Exercise description: In the album text below, who photographed the cover artwork?

======== Page text

The eighth track on the album is an interlude entitled "Burnt Norton (Interlude)", the short spoken-word piece features Del Rey reciting an extract of the first poem from T. S. Eliot's Four Quartets, which speaks about the nature of time, and meditates on the idea of fate, with an underlying suggestion our present experiences are out of our control. The words are recited over an art rock instrumental production. "Religion" was noted as being one of Del Rey's most optimistic love songs, however the song was also noted for still be "tinged with the singer's favourite kind of noirish self-destruction". Lyrics that were noted for being optimistic were; "Everything is bright now" but this lyric is immediately followed with resignation "No need to survive now". "Salvatore" mixes violins, military drumbeats and verses sung in Italian which have been described as evoking "1940s Italy via Frank Sinatra". Lyrically, the track was seen as a sequel to "Summertime Sadness" with lyrics such as "Summer's hot but I've been cold without you". "Salvatore" was described as a two-step song by Nina Corcoran of Consequence of Sound, Corcoran noted the song sound as being "straight out of a resort hotel ballroom" before to continuing to describe the track as having jazz drums with "clean and rich" production.

"The Blackest Day" is a post-breakup ballad, that primarily deals with the stages of grief. The first verse explores themes of denial, apparent in lyrics such as "I don't really wanna break up, we got it going on". The second stage of grief, anger, is exemplified by the tone of the bridge: "You should've known better, than to have, to let her, get you under her spell of the weather". The second verse shows Del Rey bargaining: "Carry me home, don't wanna talk about the things to come/Just put your hands up in the air, the radio on", before Del Rey reaches the point of acceptance in the outro: "I'm on my own again". "24" is a cinematic song that received comparison to the James Bond theme songs, due to its musical style and lyrics which were noted as being sung from the perspective of a Bond girl. "Swan Song" is a smooth, elegant theatrical song, that contains humming and low beats, with tragic lyrics that hear Del Rey repeatedly whisper "I will never sing again" and contains themes of Del Rey pleasing to run away from responsibility. The album closes with a cover of Nina Simone's "Don't Let Me Be Misunderstood", which showcase Del Rey's operatic readings of classical '60s Hollywood melodrama and contains organ riffs.

Packaging and artwork
The album's cover artwork was photographed by Del Rey's sister, Caroline "Chuck" Grant, and features Del Rey posed on a Starline tour bus, a sightseeing bus system in Los Angeles that tours the city. As part of a promotional gimmick, the 1-800 phone number displayed on the side of the bus was answered with clips of tracks from the album when called, and on some occasions, Del Rey herself answered the phone to talk with fans.

================
======== Data segment

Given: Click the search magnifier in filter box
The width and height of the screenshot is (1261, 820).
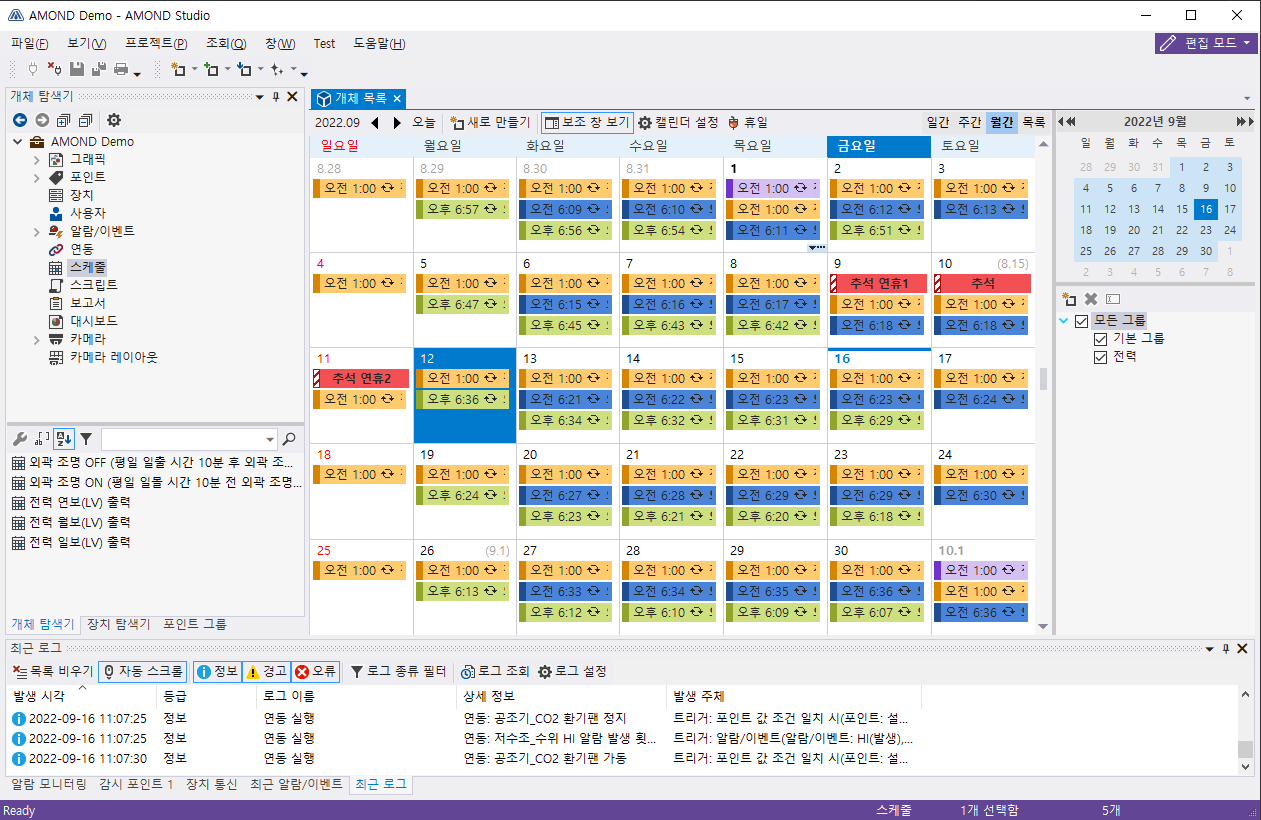Looking at the screenshot, I should tap(289, 439).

================

Task result: Del Rey's sister, Caroline "Chuck" Grant.